X

Kaygıdan arınmış, güvenli bir alan yaratmak için: Tadasana duruşu

Kötü bir şey olacak diyerek korkuyu, iyi bir şey olacak diyerek güveni yaşamımıza davet ediyoruz” diyor Aklın Bilimi felsefesinin yaratıcısı Ernest Holmes. Korku, yaşamda varoluşumuzun doğal ve bir o kadar da gerekli olan duygusu aslında. Yaşayan her canlı bunu deneyimler, “ben buradayım” ve “dünya dışarıda”. Bu ayrım duygusu ile dışarıdakinden zarar göreceğimizi varsayarız. Çünkü dışarıdaki zarar verirse, içerideki “ben ölür”.

Mağara döneminden beri insanoğlu için korku onun aracıydı. Mağarasından dışarı çıktığında saldırabilecek hayvanlara karşı kendini korudu, onun sayesinde ateşi yaktı, ama elini ateşe sokmadı. Genetik programlarımız sayesinde yaşama devam edebilmemiz için, zarar görmememiz için, herhangi bir tehlike anında kendimizi korumak için korku bize hep yardımcı oldu. Önünüze ani çıkan bir arabayı görünce frene basmamızı, kalbimizde sıkışma olduğunda yardım istememizi sağlayan, binanın 30. katına çıkıp aşağıya atlamaktan, ormanda yılanı görünce ona dokunmaktan bizi alıkoyan korkularımız.

Korku, gerektiğinde bizim yaşam varlığımızı sürdürmemiz için aniden ortaya çıkıveren bir tehlikeye, yaşamlarımızı tehdit eden bir duruma karşı reaksiyondur. Bu tehlike gerçek veya kişinin algıladığı bir tehlike olabilir. Korku ile baş etmek için ortaya konan davranışlar mantıksal olmaktan ziyade, daha çok refleksif tepkilerdir. Kaçarız veya savaşırız; iyi ki de bu tepkileri bedenimizle gerçekleştiririz ki uçurumun kenarında dururken bir adım geri gideriz veya aslan gördüğümüzde kaçar veya bize saldıran biri olduğunda kendimizi korumak için savaşırız.

Korkunun yaşamsal tehditlere karşı bizi korumasının daha ötesine geçmiş bir toplumda yaşıyoruz. Artık mağaralar veya etrafımızda gezinen aslanlar yok. Eski zamanlara göre kaçmamızı veya savaşmamızı fiziksel olarak gerektirecek fazla durum yok gibi görünürken korku ile beraber, gelecekle ilgili endişelerin harmanından oluşan kaygılar yakamızı bir türlü bırakmaz.

Şimdi durup yaşamınızı geriye sarın, o korku ve endişe dolu zamanlarınızı hatırlayabilir misiniz?
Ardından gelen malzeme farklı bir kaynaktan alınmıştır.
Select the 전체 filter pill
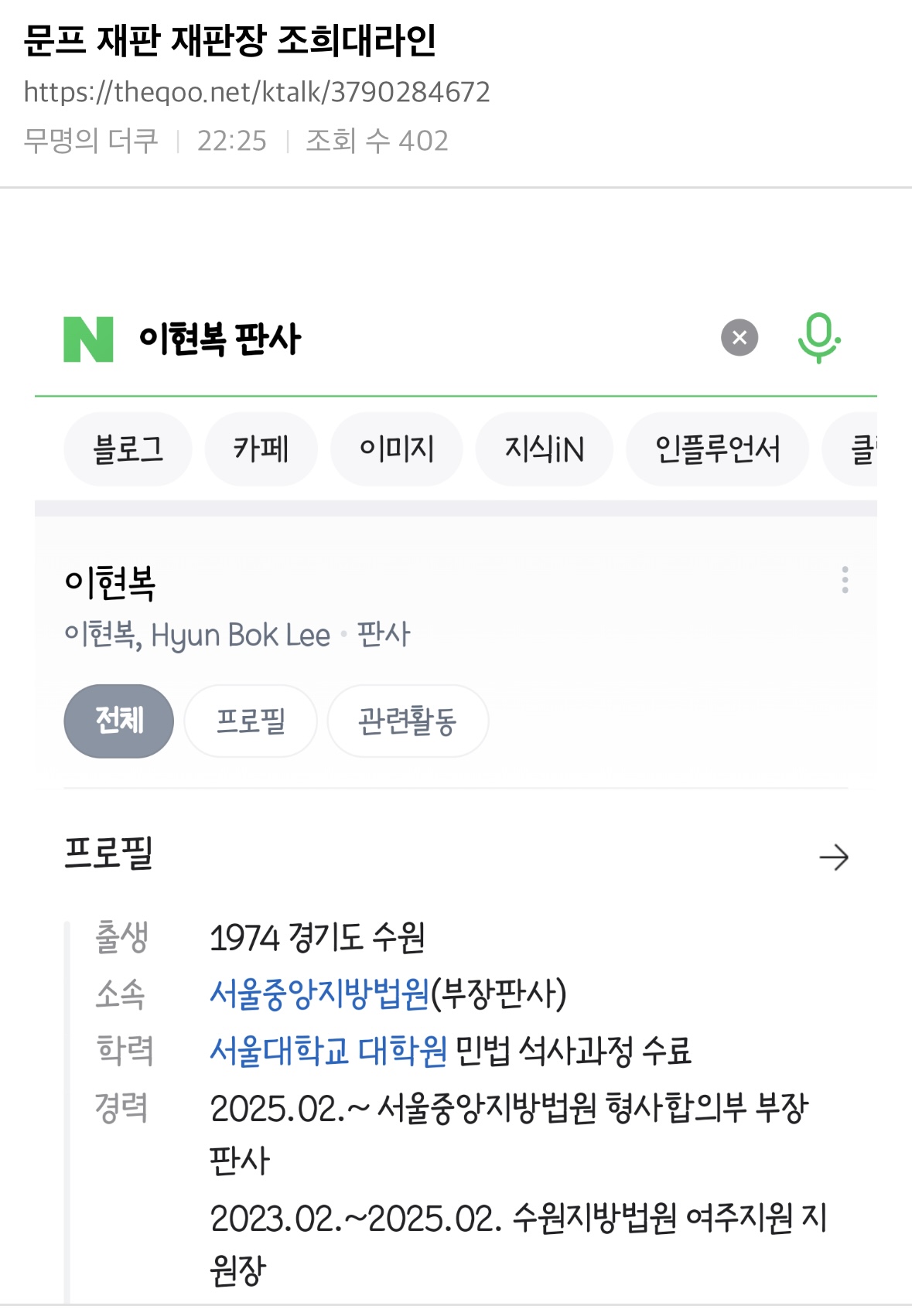This screenshot has width=912, height=1316. click(118, 721)
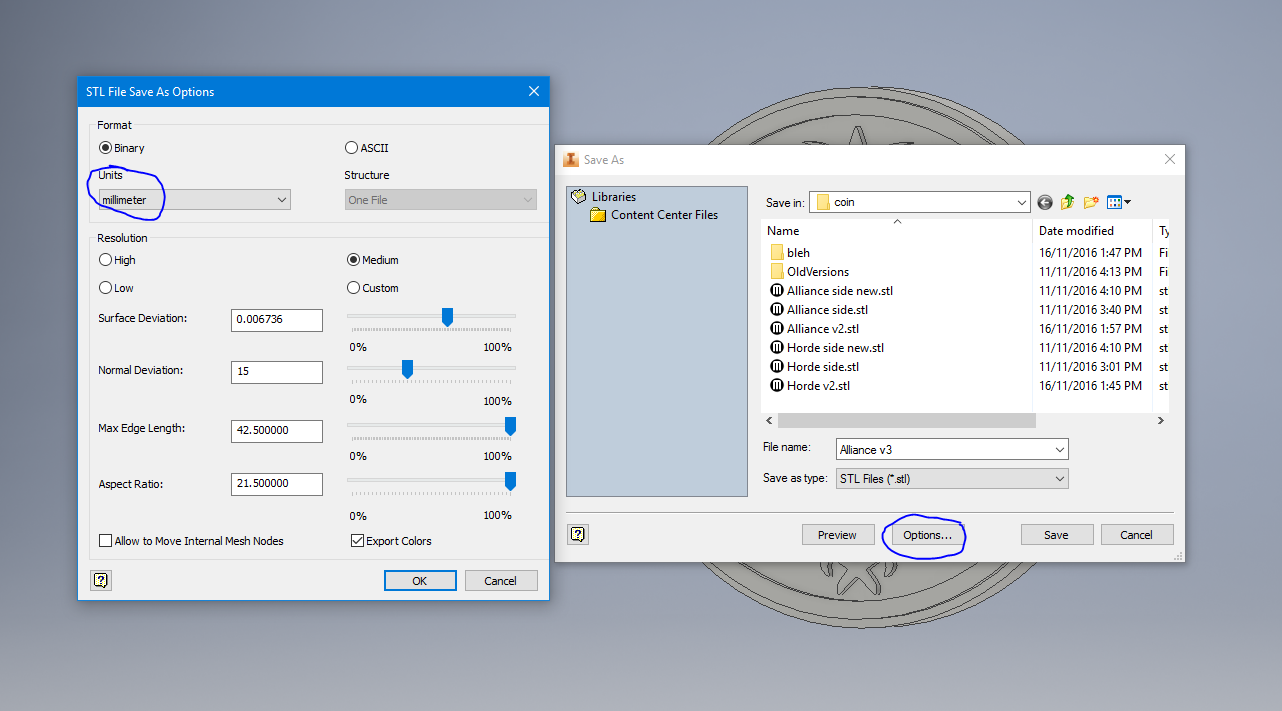Select High resolution
The image size is (1282, 711).
[106, 260]
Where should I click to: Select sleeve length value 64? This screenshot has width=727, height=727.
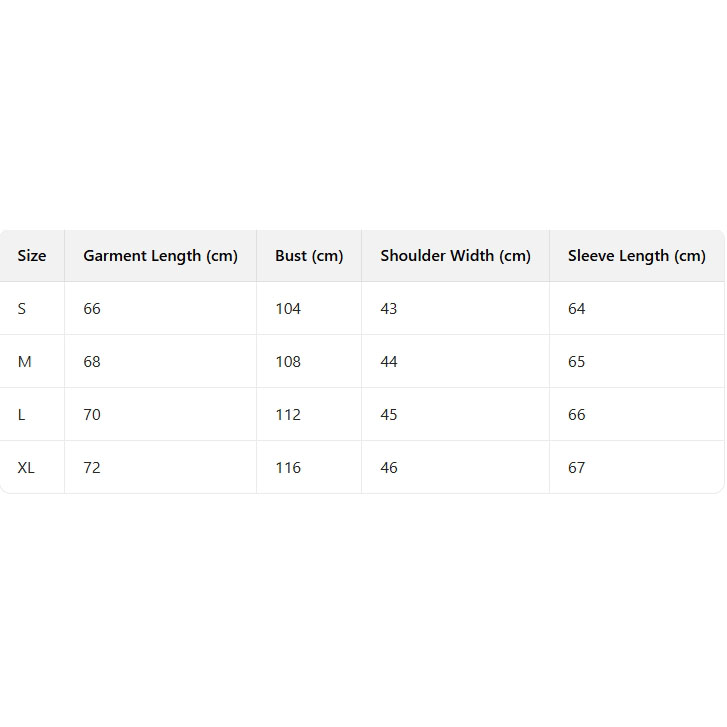coord(577,309)
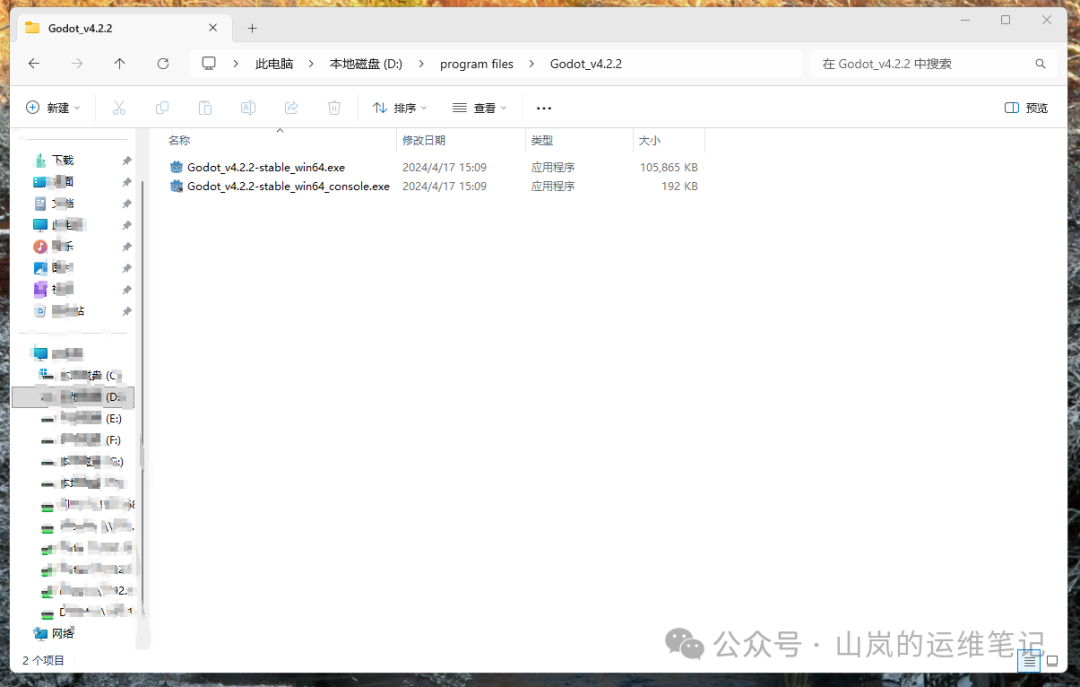Click the Delete trash icon
This screenshot has width=1080, height=687.
point(334,107)

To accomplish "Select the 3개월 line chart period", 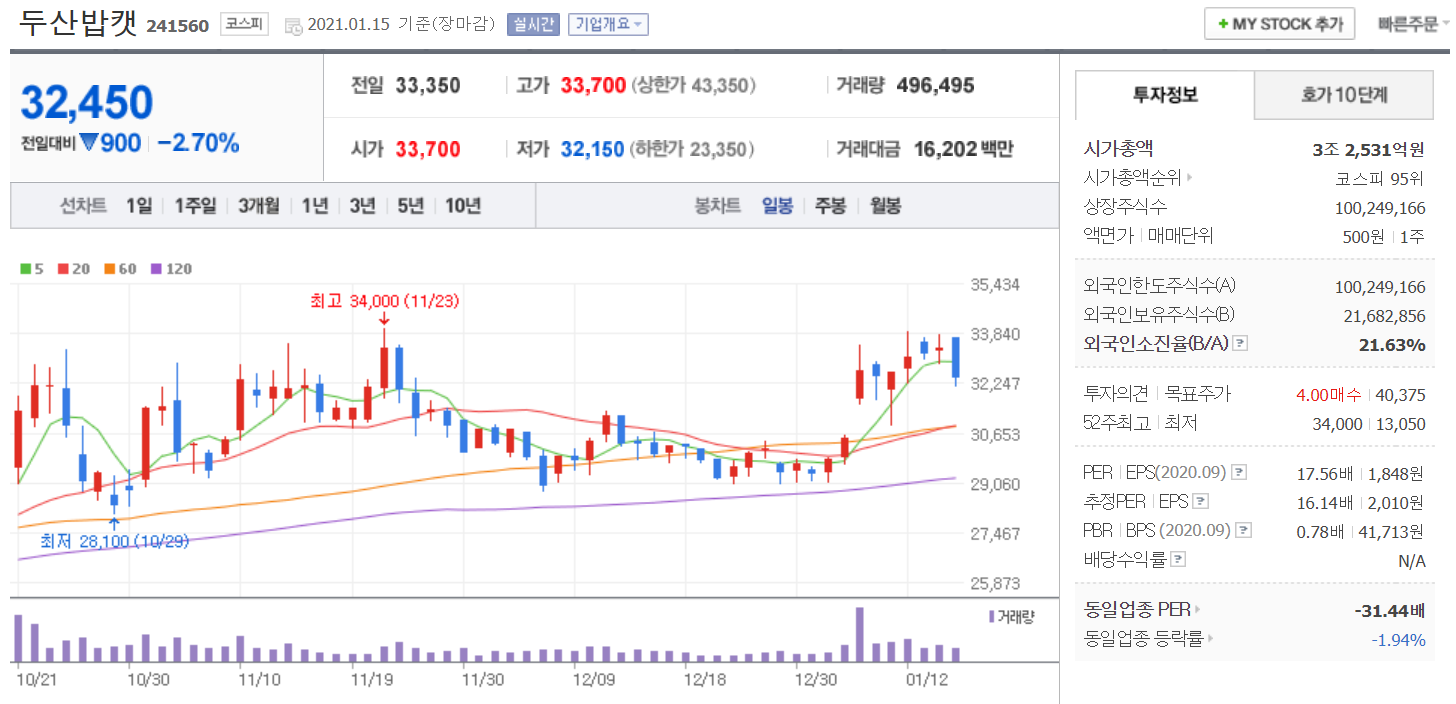I will point(258,206).
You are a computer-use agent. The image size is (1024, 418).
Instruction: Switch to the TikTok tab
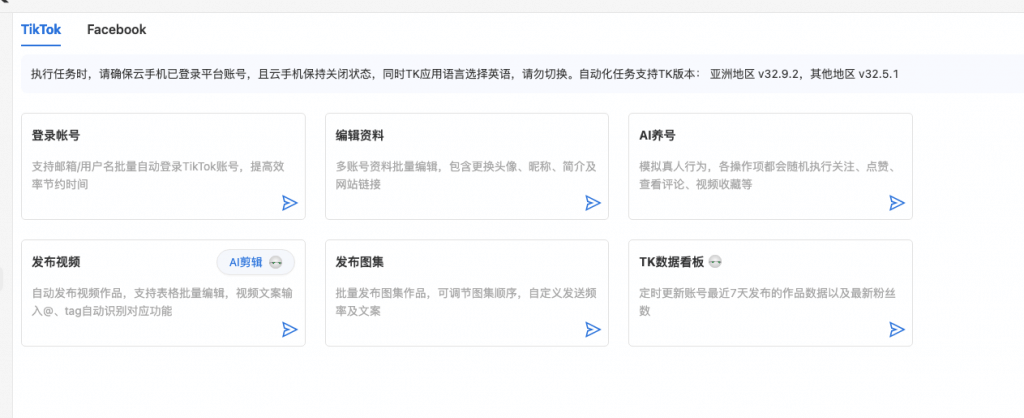click(x=41, y=29)
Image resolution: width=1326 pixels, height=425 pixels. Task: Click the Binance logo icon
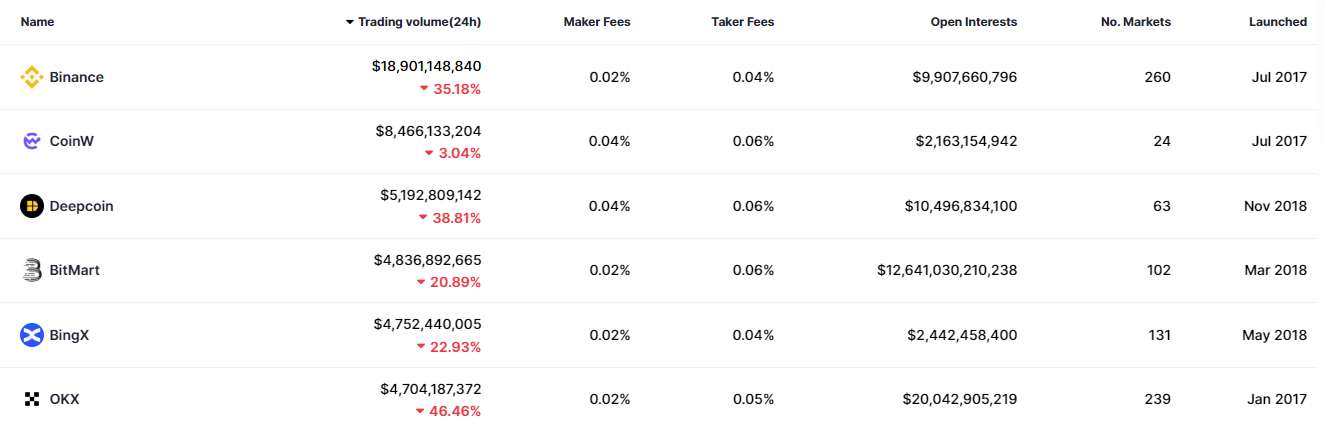coord(32,77)
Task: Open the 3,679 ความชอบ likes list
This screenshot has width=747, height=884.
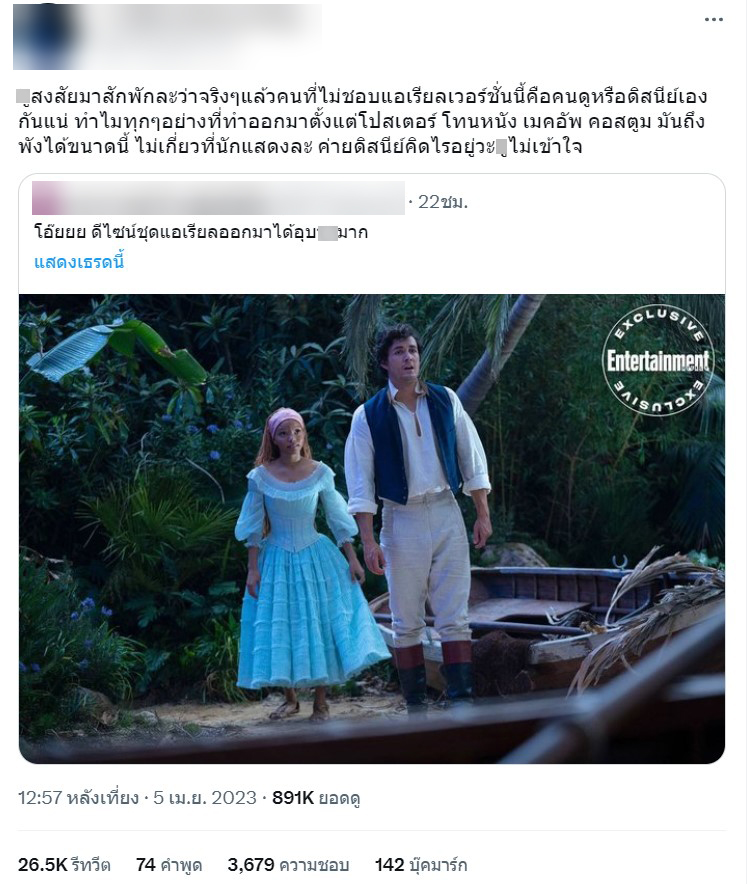Action: pos(288,865)
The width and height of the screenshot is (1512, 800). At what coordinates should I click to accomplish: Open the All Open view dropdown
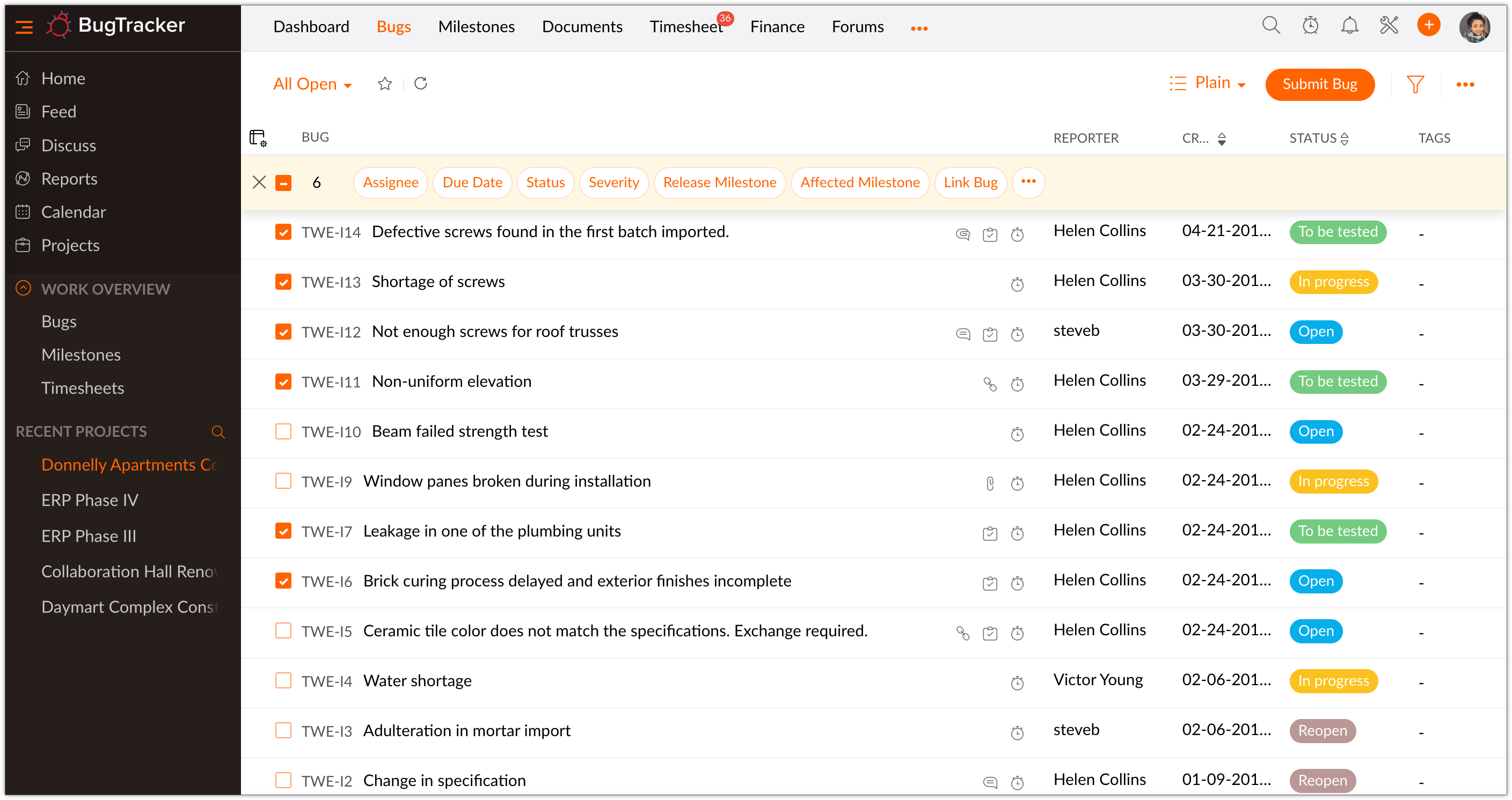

Belki bir sınav öncesi, belki ilk buluşmanız, belki ilk araba kullandığınız, belki ailenize haber vermeden eve geç geldiğiniz bir gece, belki insanların önüne, hatta sahneye ilk çıktığınız an, belki sınav sonuçlarının açıklandığı gün, belki de işe yetişmeye çalıştığınız o sabah veya işten çıkarıldığınız o gün; korkuların tetiklediği endişelerle nasıl kıvrandınız, hatta acı çektiniz. Uykusuz geceler, stresli günler, gün içinde düzensiz nefes alış verişleri ile beraber fiziksel rahatsızlıklar yakanızı bırakmadı.

Yaşamım boyunca bayağı kötü şeylerin üstesinden geldim, bunların bazıları da aslında hiç olmadı” diyor Mark Twain. Twain, korkulara yenik düşmenin ötesinde, onlara gerektiğinden fazla anlam yüklemekle aslında olmayan bir şeyleri var ederek duygusal olarak kaygı, endişe yaşadığımızı söylüyor. Kötü bir şey olacak duygu durumu ile yaşamlarımızı sürdürmekle güven arayışlarımızın arasında kaldığımız zamanları hatırlatıyor.

Bakın şimdi o geçmişte, şu andan önce yaşadığınız korku ve endişe durumlarına… Trafikte kaldığınız anlarda randevunuza yetişememe endişesinden başlayın, o kadar çalışmanıza rağmen acaba sınavda başarılı olur muyum sorusuna doğru yol alın. Eşim, sevgilim beni terk eder mi sorusunun yarattığı etkilere göz atarken, işten atılır mıyım endişesi ile neler olduğuna bakın. Bunların bazıları gerçek olmuş olabilir, sonrasında ne oldu? Korkularla, hatta kaygılarla yaşamak size ne kazandırdı?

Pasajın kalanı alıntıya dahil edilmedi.